I have a Google Analytics event which fires on my website when certain interactions are made, this may or may not fire for a user in a session, or can fire many times.
I’d like to return results showing the userID and the value of the first and last event label, per day. I have tried to do this with MAX(hits.eventInfo.eventLabel), but when I fact check my results this is not returning the last value for that user in the day as I was expecting.

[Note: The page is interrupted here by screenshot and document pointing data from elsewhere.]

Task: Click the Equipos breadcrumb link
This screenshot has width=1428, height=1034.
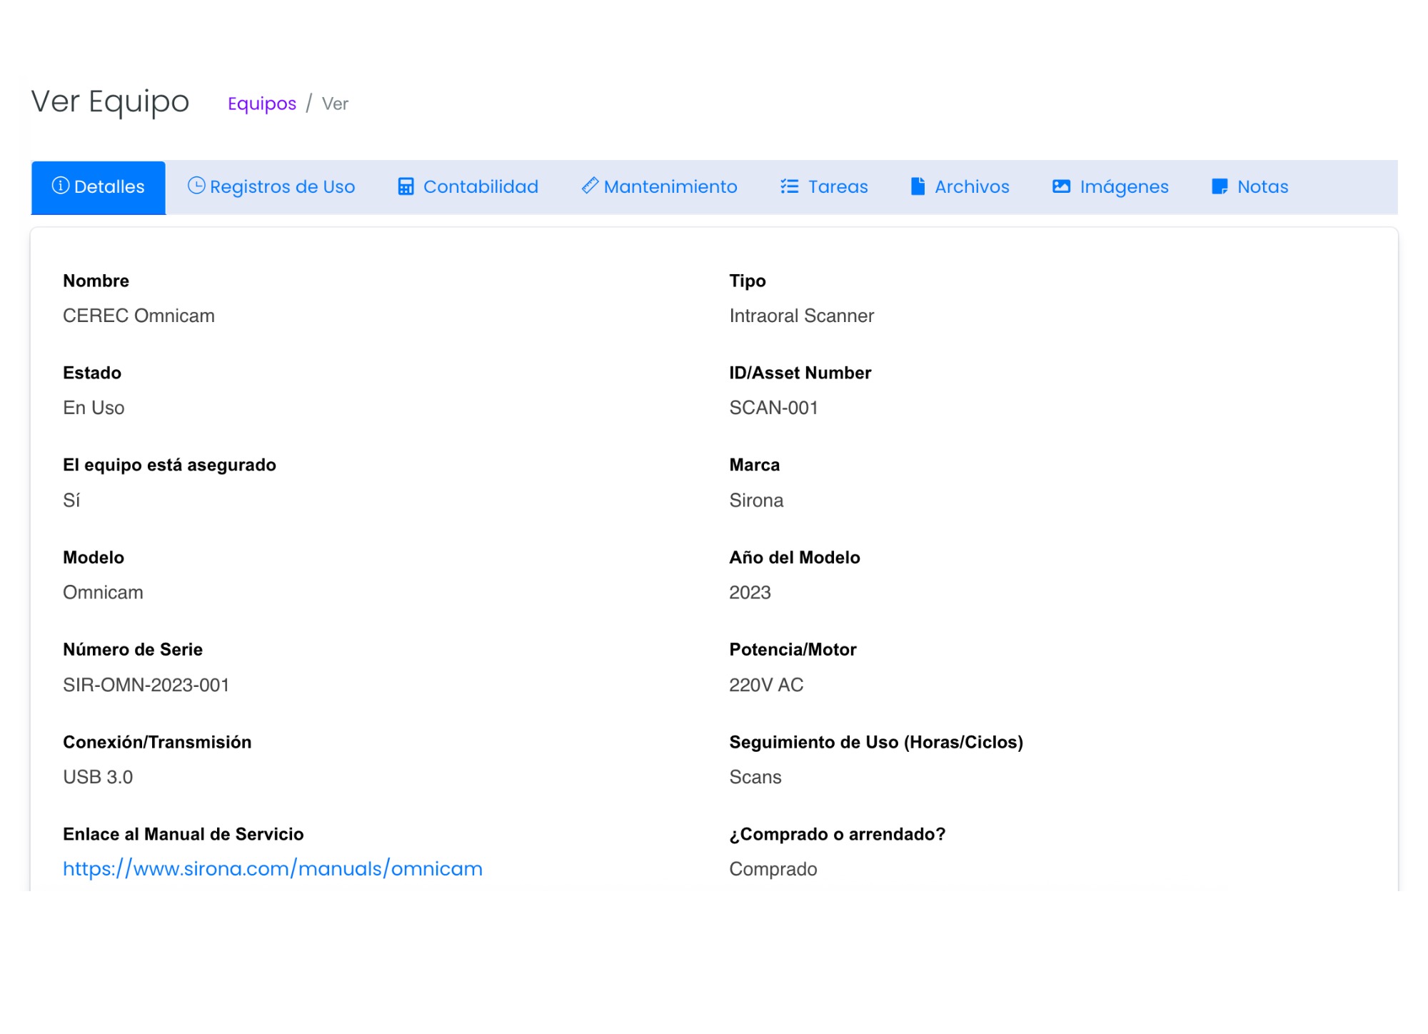Action: [x=261, y=104]
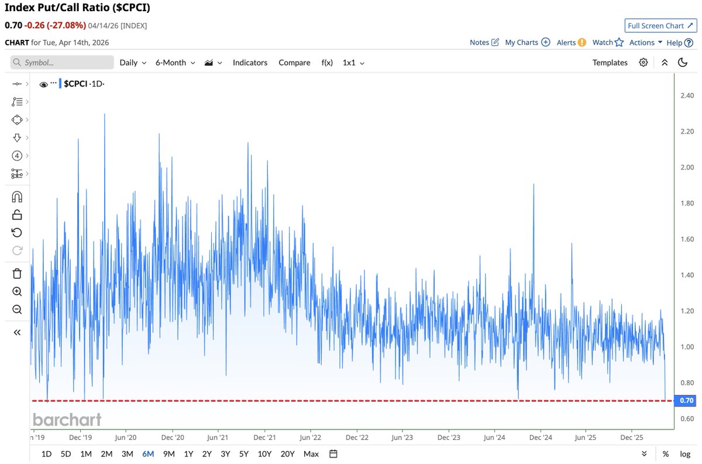Viewport: 702px width, 464px height.
Task: Enable magnet mode
Action: (x=18, y=196)
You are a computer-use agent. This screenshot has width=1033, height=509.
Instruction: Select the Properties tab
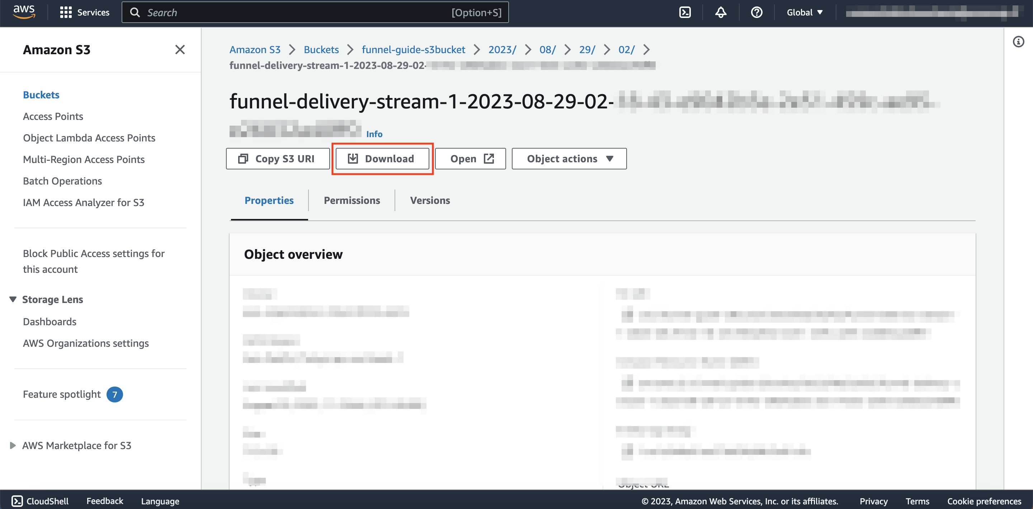pos(269,200)
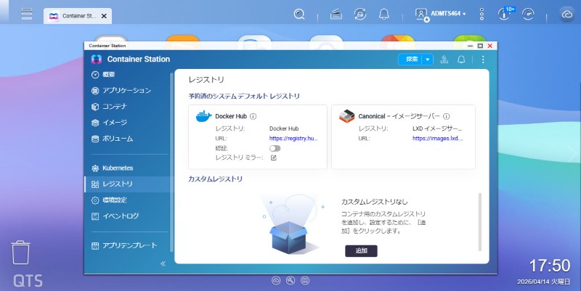Open イベントログ in the sidebar
The image size is (581, 291).
point(121,216)
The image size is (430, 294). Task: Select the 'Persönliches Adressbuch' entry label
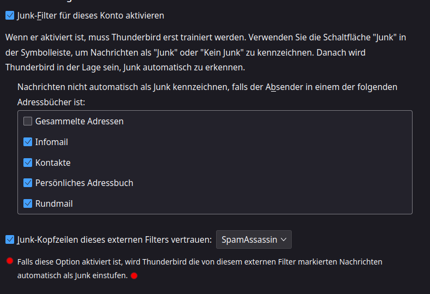pyautogui.click(x=84, y=183)
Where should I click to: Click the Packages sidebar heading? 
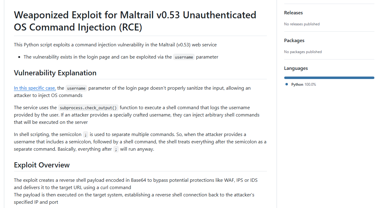tap(294, 41)
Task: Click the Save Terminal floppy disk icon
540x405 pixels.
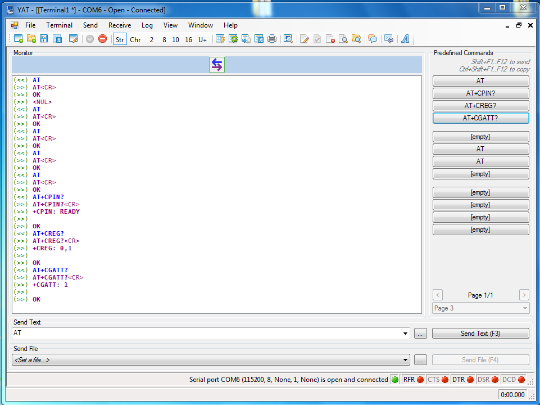Action: [x=44, y=39]
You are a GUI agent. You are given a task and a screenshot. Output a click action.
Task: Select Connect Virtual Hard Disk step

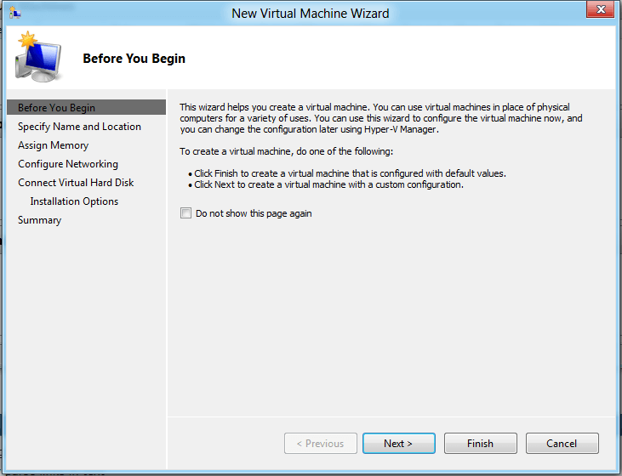(x=76, y=183)
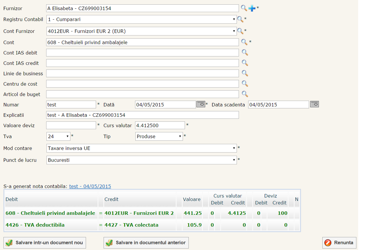Open lookup for Linie de business
This screenshot has height=250, width=374.
pos(245,73)
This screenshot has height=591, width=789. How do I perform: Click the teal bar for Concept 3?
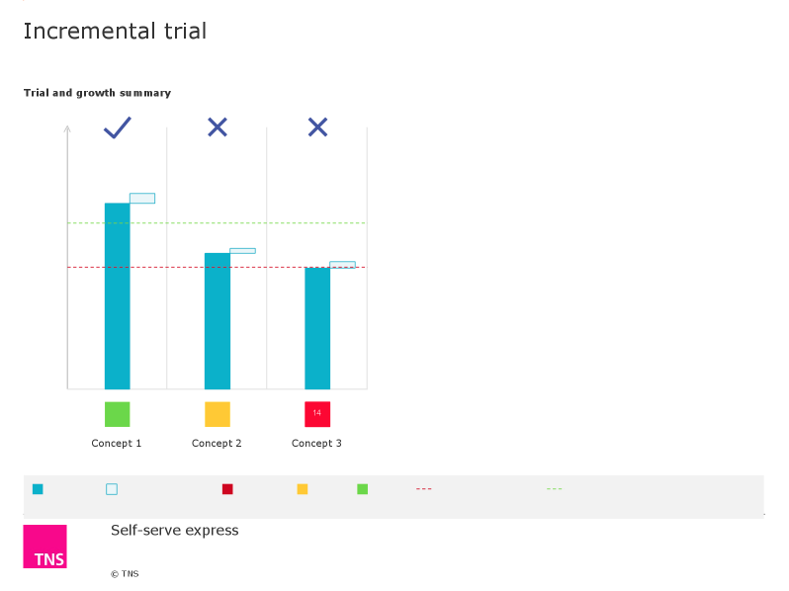[x=317, y=328]

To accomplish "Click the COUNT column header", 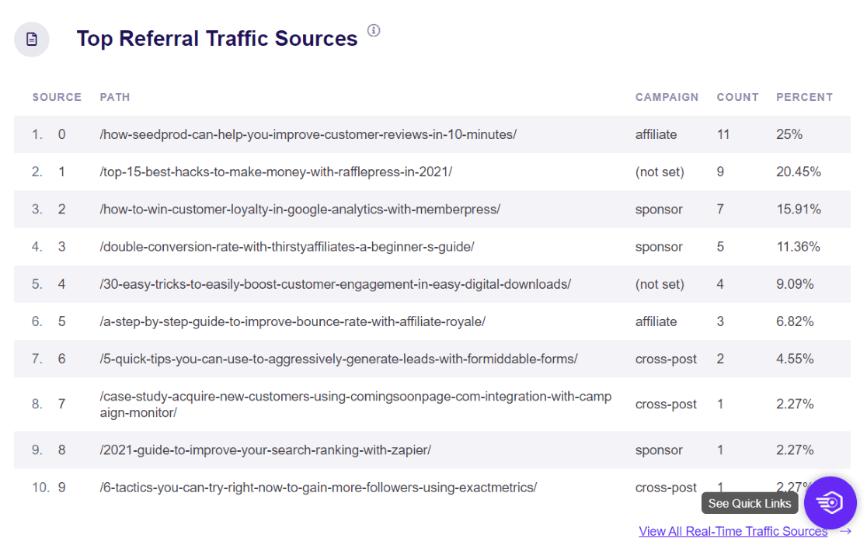I will tap(737, 97).
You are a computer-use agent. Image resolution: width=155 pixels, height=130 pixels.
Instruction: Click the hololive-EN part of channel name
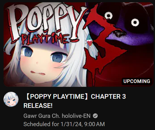click(x=76, y=116)
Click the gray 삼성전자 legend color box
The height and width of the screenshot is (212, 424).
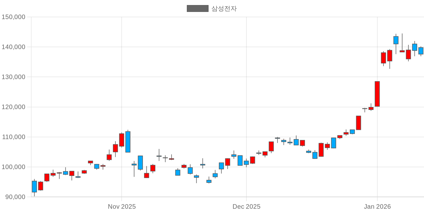tap(197, 8)
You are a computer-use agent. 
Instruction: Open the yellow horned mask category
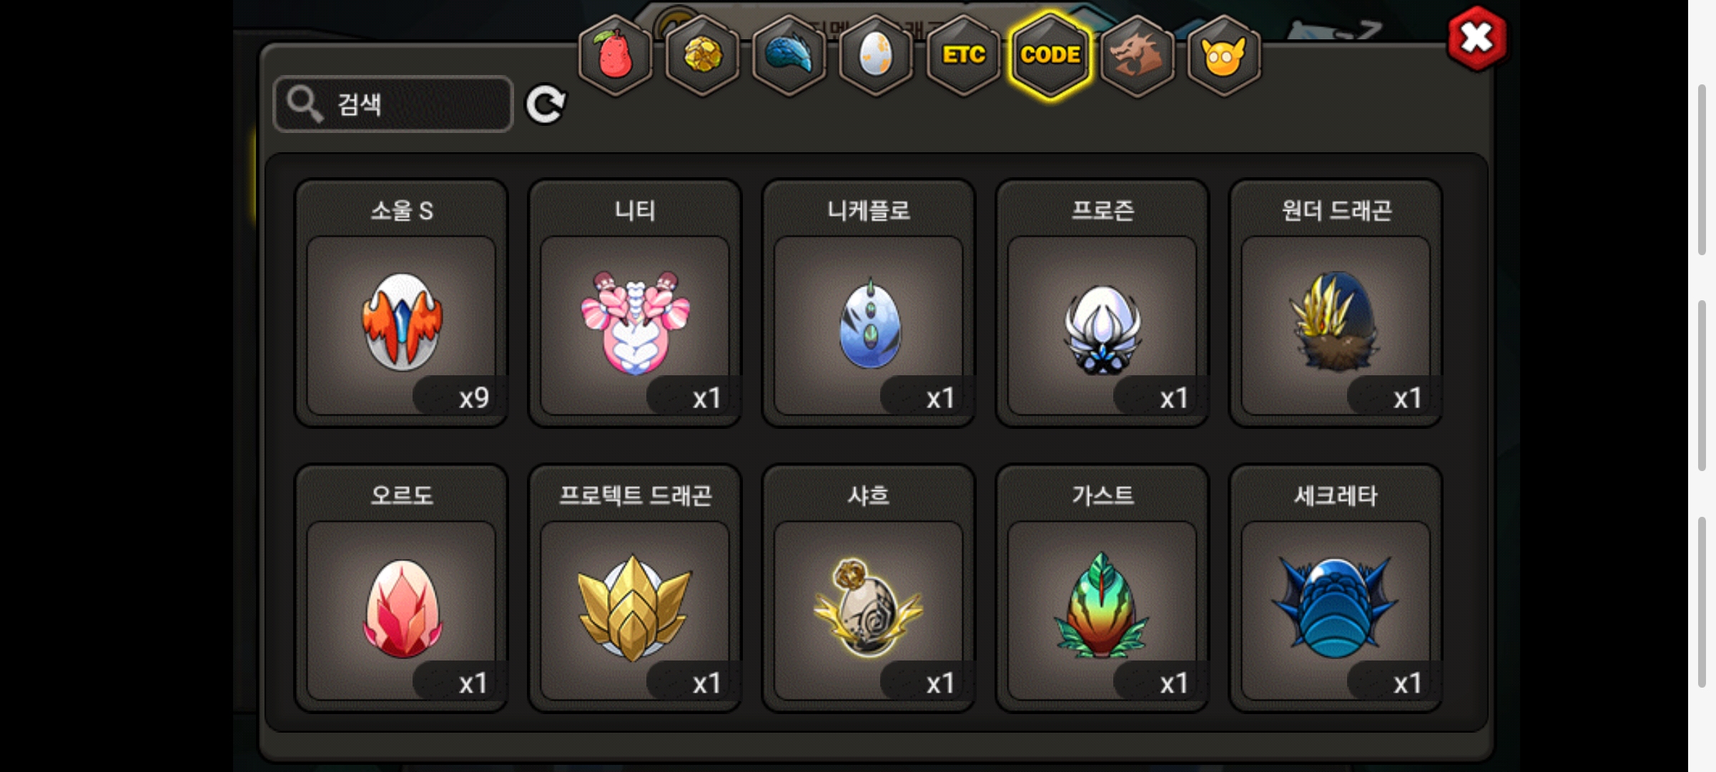pyautogui.click(x=1224, y=56)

SELECT Date, customDimension.value AS UserID, MAX(hits.eventInfo.eventLabel) AS last_value FROM `project.dataset.ga_sessions_20*` AS t CROSS JOIN UNNEST(hits) AS hits CROSS JOIN UNNEST(t.customdimensions) AS customDimension WHERE parse_date('%y%m%d', _table_suffix) between DATE_sub(current_date(), interval 1 day) and DATE_sub(current_date(), interval 1 day) AND hits.eventInfo.eventAction = "Value" AND customDimension.index = 2 GROUP BY Date, UserID
For example, the query above returns results where user X has the following MAX() value:
20180806 User_x 69.96
But when I look at the details of that users interactions on the day I see:
Based on this, I would expect to see 79.95 as my MAX() result as it has the highest hit number, instead I seem to have selected a value from somewhere in the middle of the session – how can I adjust my query to ensure I select the last event value?
Advertisement
Answer
When you are looking for maximum value of column colA
while doing GROUP BY – obviously MAX(colA)
will work
But when you are looking for value in column colA
based on maximum value in column colB
– you should use STRING_AGG(colA ORDER BY colB DESC LIMIT 1)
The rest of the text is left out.